(3 weeks, 1 day ago)
Commons ChamberThe hon. Gentleman makes an important point. I do not want to simply agree with him for the sake of it: it is not easy for Chancellors of whatever flavour to balance the books, but where we have wonderful industries such as all our drinks and spirits industries, including, if I may say so, our English wine industry, the Government must do everything they can to promote them—
And Welsh, and from other parts of this wonderful kingdom.
This Government, as the previous Government, have by and large got the importance of the wonderful Scottish whisky industry, but it is important to do anything that can be done to help. Of course, the way that one reduces taxes over time is by making tough decisions on Government spending, which would be one of the key things the Conservatives would do in order to be able to lower those taxes.
The hon. Member for Stoke-on-Trent Central (Gareth Snell), who is no longer in his place, made an important point about the protection of ceramics and related industries, such as our brick and energy-intensive chemicals industries, which are all important. A trade deal, however wonderful it may or may not be, will do nothing to help the ruinously high energy costs faced by the ceramics, brick and chemicals industries, along with so many others. This debate is not about that issue and it is not the responsibility of the Minister, but it is nevertheless an important factor; if we are going to lower barriers and frictions so that we can boost trade, increase the prosperity of our citizens and grow our economy, that absolutely must involve the full stack, including energy and what one does about employment law and regulation.
The document produced by the Select Committee lays out the impact for defence, modest as I believe it is. I will leave it to those on the Government Front Bench to answer my right hon. Friend’s important question about security—
I wonder if I could talk through the hon. Member for Arundel and South Downs (Andrew Griffith) to the right hon. Member for New Forest East (Sir Julian Lewis): our export control system for any exports from the UK into any other country in the world bears in mind diversion from one country to another. That is a very important part of what we look at. The FTA does not affect that process at all.
I hope that my right hon. Friend is reassured to a degree by the Minister’s response. I will move on now—you will be pleased to know, Madam Deputy Speaker, that my speech is not as comprehensive as the work of the Select Committee.
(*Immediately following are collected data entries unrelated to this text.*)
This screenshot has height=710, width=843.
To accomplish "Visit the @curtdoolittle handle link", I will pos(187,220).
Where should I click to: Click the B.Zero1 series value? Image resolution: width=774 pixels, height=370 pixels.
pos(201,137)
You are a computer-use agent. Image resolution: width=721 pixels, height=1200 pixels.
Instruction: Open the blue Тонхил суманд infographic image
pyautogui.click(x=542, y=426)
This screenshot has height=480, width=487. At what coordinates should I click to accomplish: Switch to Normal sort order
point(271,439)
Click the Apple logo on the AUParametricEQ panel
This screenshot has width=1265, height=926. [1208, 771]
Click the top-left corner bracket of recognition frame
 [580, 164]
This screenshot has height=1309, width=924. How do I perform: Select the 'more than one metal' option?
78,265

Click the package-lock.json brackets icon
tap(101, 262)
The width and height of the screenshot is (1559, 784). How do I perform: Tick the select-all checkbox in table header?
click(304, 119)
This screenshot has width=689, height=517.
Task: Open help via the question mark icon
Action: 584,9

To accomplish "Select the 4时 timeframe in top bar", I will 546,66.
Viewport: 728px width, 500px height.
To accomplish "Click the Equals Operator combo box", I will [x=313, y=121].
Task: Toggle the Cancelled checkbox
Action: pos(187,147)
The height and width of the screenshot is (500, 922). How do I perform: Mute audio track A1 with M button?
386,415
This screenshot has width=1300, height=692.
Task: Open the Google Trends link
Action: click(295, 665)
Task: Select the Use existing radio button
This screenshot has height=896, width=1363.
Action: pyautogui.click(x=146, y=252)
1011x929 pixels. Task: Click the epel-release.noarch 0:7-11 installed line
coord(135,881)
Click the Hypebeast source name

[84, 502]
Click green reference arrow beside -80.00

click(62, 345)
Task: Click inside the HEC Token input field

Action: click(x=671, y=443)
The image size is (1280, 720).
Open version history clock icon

I would be grateful if the Government could clarify a few points about the position on food and agricultural products. There are protections for sugar, chicken, eggs and pork, and that has been welcomed by producers. However, there are concerns from the British dairy industry about opening the market, which describes the deal as a one-way street: dairy is excluded from UK exports to India, yet tariffs on Indian dairy coming into the UK are removed.
I will try to keep up as we are going along, if that is okay. On dairy, I understand the point the hon. Gentleman is making; it has been made to me before and was also made in Committee. However, I am not aware of any Indian cheese company that has been able to export into the UK, as it would still need a licence. We were very keen to secure arrangements so that we were not abandoning any of our food standards, which obviously have to be met before any export can come here.
I will try to leave the Minister with a short list of questions, rather than going through each and every one as we go.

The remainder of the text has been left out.